Problem set —
A. Please repeat the project description from "These questions guide" up to and including "Violence of Ethics).", substituting "Saint Petersburg" for "Moscow".
B. Answer these questions on the project description:
(i) What two examples are given of protests whose demands are mainly for social justice?
(ii) Which city is the research group's current project about?
(iii) What is the title of the team's work from the previous research cycle?

Document text —
= = = =

In current protests, especially those against right-wing populist and authoritarian movements and governments, what is the role of cities, of the urban, and of urban ethics, understood as visions of good and just urban practice? In such urban protest landscapes, what interactions and dynamics can be said to develop between protests that have different, sometimes contradictory demands – such as protests that aim at new political leadership and those that primarily have demands for social justice, for example in labor struggles or local urban initiatives? And in what ways does urban life figure as a normative resource in such debates, in a positive or negative sense?

These questions guide the research group’s New York City project, which builds on results from the same team’s work in Moscow in the previous research cycle (Moscow: Urban Ethics of Protest and the Violence of Ethics).

= = = =

Record excerpts —
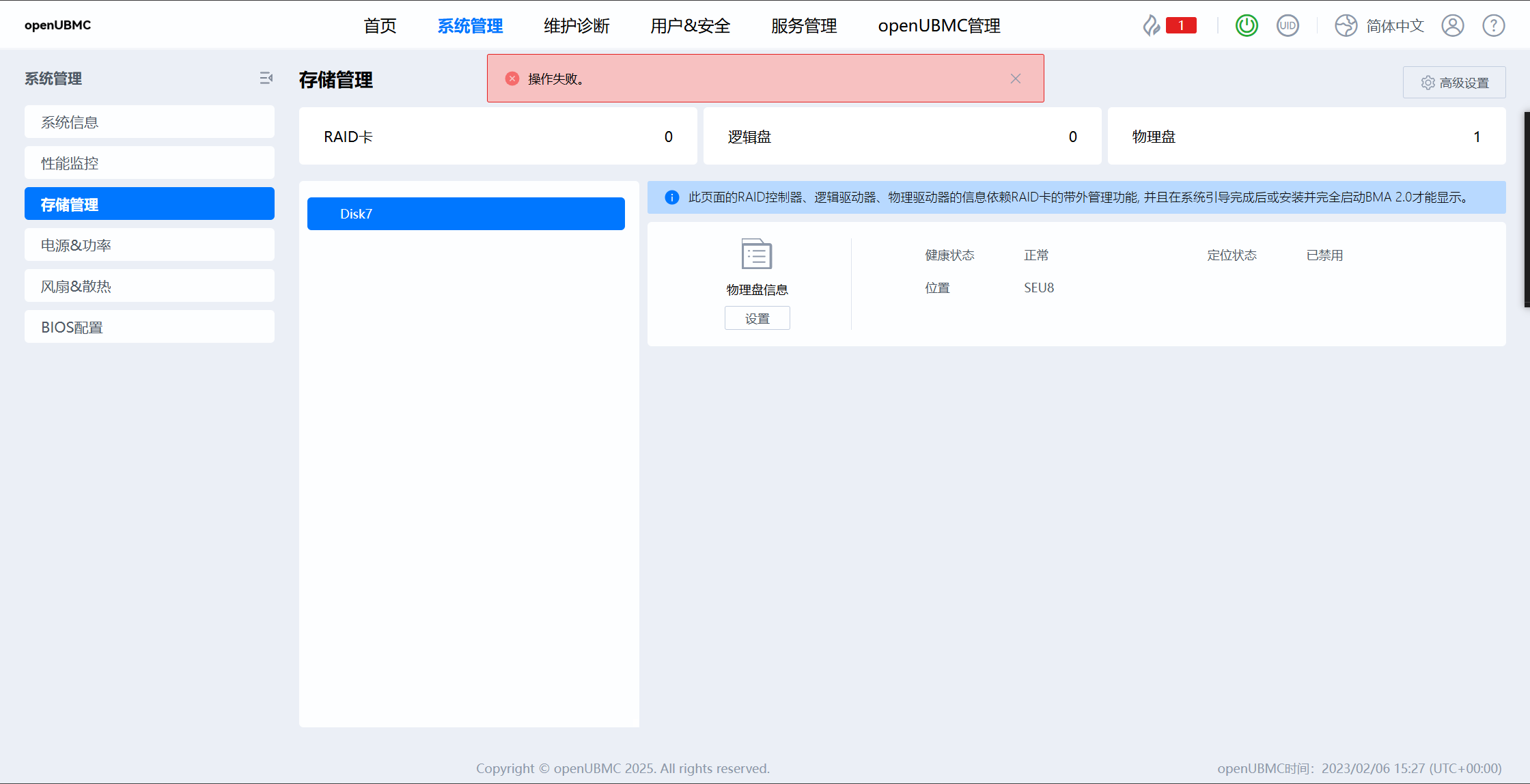Select the RAID卡 summary card
The width and height of the screenshot is (1530, 784).
pyautogui.click(x=498, y=137)
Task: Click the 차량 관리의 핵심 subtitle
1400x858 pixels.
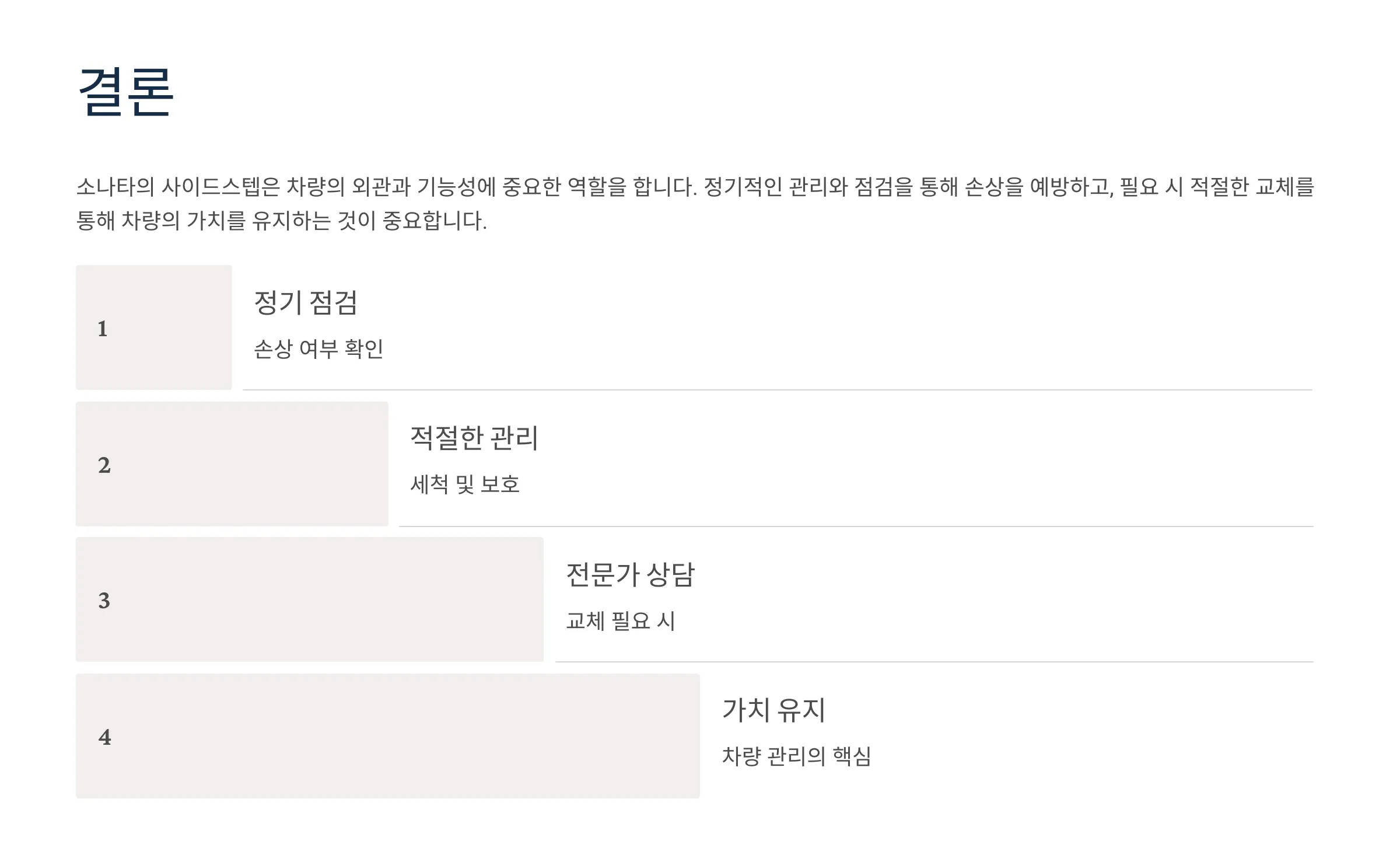Action: pyautogui.click(x=797, y=756)
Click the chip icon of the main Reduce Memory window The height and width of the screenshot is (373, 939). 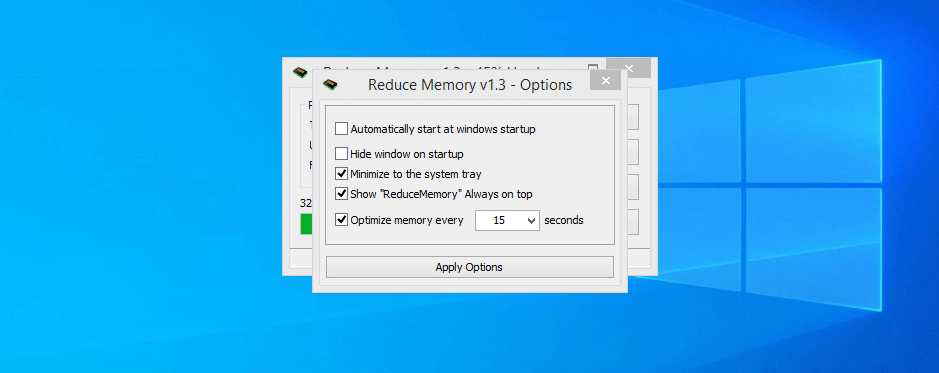[x=300, y=72]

= = = =

Responses in order —
A.
These questions guide the research group’s New York City project, which builds on results from the same team’s work in Saint Petersburg in the previous research cycle (Saint Petersburg: Urban Ethics of Protest and the Violence of Ethics).

B.
(i) Labor struggles and local urban initiatives.
(ii) New York City.
(iii) Moscow: Urban Ethics of Protest and the Violence of Ethics.